J’ai eu la chance de voir, dans le cadre du Festival du cinéma méditerranéen de Bruxelles, Shooting Stars du réalisateur croate Ivan-Goran Vitez, une plongée drôle et folle dans l’histoire de l’ancienne Yougoslavie et de la Deuxième Guerre mondiale.
Ce qui étonne d’abord, c’est l’ancrage profond du film dans la culture croate. Il regorge de références historiques, folkloriques et linguistiques qui ne seront pas toutes accessibles à des Européens de l’Ouest. Cela lui donne une saveur parfaitement unique. Soyez par contre prévenus : il faut connaître un minimum l’histoire de la Croatie des années 1930 et 1940 pour pouvoir apprécier le long métrage. Par exemple, savoir qui est Tito, le leader de la résistance communiste, futur président de la Yougoslavie et aussi personnage dans le film ; savoir que les résistants, « les partisans », combattaient les Oustachis, un parti fasciste dirigé par Ante Pavelić et qui contrôlait le pays pour le compte de l’Allemagne.

CONSIGNES
1. Dans les entrées, du début jusqu'à la ligne contenant « I will point(35,245). » comprise, remplacez « GUI agent » par « UI assistant » et redonnez ces lignes sans rien changer d'autre.
2. Poursuivez la critique du film Shooting Stars à partir de sa dernière phrase.

[Entrées de données]
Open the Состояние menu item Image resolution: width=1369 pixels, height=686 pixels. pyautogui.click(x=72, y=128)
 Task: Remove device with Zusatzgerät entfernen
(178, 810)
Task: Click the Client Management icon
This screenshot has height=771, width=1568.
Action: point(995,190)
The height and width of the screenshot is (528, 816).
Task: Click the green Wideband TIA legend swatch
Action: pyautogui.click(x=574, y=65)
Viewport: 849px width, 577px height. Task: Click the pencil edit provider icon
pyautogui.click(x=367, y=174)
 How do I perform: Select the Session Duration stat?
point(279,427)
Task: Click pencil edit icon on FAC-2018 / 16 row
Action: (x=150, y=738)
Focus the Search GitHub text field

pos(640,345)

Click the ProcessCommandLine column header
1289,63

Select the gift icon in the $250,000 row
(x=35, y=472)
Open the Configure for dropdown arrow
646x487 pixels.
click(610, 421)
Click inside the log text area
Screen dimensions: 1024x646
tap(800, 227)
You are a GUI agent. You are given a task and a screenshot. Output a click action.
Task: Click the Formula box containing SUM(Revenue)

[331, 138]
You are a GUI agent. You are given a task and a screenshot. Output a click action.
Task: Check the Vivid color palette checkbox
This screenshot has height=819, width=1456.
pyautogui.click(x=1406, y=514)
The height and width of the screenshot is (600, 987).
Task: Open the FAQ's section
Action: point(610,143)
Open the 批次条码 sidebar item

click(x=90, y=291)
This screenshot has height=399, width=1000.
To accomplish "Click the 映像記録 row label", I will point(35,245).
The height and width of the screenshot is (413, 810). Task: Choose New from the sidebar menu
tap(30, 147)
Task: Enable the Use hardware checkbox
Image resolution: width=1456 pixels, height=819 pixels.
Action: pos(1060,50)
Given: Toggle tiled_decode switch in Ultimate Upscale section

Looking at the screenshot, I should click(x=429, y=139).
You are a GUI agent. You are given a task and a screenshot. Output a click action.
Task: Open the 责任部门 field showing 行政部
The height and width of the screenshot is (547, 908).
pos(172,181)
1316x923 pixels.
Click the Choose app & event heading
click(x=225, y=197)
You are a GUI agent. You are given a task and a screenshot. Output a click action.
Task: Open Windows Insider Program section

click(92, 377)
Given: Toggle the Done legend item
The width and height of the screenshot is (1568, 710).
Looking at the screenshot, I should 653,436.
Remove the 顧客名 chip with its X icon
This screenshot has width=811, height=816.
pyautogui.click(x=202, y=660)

RÉSULTATS DE L'EXERCICE
1.
Open the Состояние menu item Image resolution: width=1369 pixels, height=686 pixels. pyautogui.click(x=72, y=128)
 Task: Remove device with Zusatzgerät entfernen
(178, 810)
Task: Click the Client Management icon
This screenshot has height=771, width=1568.
Action: point(995,190)
The height and width of the screenshot is (528, 816).
Task: Click the green Wideband TIA legend swatch
Action: pyautogui.click(x=574, y=65)
Viewport: 849px width, 577px height. Task: Click the pencil edit provider icon
pyautogui.click(x=367, y=174)
 How do I perform: Select the Session Duration stat?
point(279,427)
Task: Click pencil edit icon on FAC-2018 / 16 row
Action: (x=150, y=738)
Focus the Search GitHub text field

pos(640,345)

Click the ProcessCommandLine column header
1289,63

Select the gift icon in the $250,000 row
(x=35, y=472)
Open the Configure for dropdown arrow
646x487 pixels.
click(610, 421)
Click inside the log text area
Screen dimensions: 1024x646
tap(800, 227)
You are a UI assistant. You are given a task and a screenshot. Output a click action.
Task: Click the Formula box containing SUM(Revenue)

[331, 138]
You are a UI assistant. You are given a task and a screenshot. Output a click action.
Task: Check the Vivid color palette checkbox
This screenshot has height=819, width=1456.
pyautogui.click(x=1406, y=514)
The height and width of the screenshot is (600, 987).
Task: Open the FAQ's section
Action: point(610,143)
Open the 批次条码 sidebar item

click(x=90, y=291)
This screenshot has height=399, width=1000.
To accomplish "Click the 映像記録 row label", I will point(35,245).

2.
Sachez aussi que malgré ces connaissances basiques, il y a des choses qui vous échapperont toujours, notamment dans la subtilité des différents niveaux de langage. Le travail sur la langue, d’ailleurs, est magnifique, pas besoin de parler croate pour s’en rendre compte : les dialogues sonnent, regorgent de jeux harmoniques et dysharmoniques. J’ai eu la chance d’avoir comme voisins de siège un couple de Croates qui commentaient certaines blagues et l’utilisation de certains mots spécifiques – ainsi j’ai pu me rendre compte de la densité de Shooting Stars et de la pauvreté, peut-être inévitable, des sous-titres (cela dit, les sous-titres anglais étaient de meilleure qualité que les sous-titres français).
Cette difficulté du film est pourtant une bonne difficulté, une difficulté exaltante. Plus il avance et plus on saisit le comique des situations, plus on s’immerge dans son univers culturel et plus on finit par l’apprécier. L’humour mobilise d’ailleurs souvent des références que nous connaissons aussi : comme ce magasin Heil Kitty glissé à l’arrière-plan dans un supermarché ou ce banquier-vampire croisé au détour d’une fosse à cadavres (et qui correspondrait plutôt, dans notre imaginaire, au vendeur d’assurance rapace). Le caractère fantasque des personnages justifie à lui seul le visionnage et le rire qui ne manquera pas d’éclater.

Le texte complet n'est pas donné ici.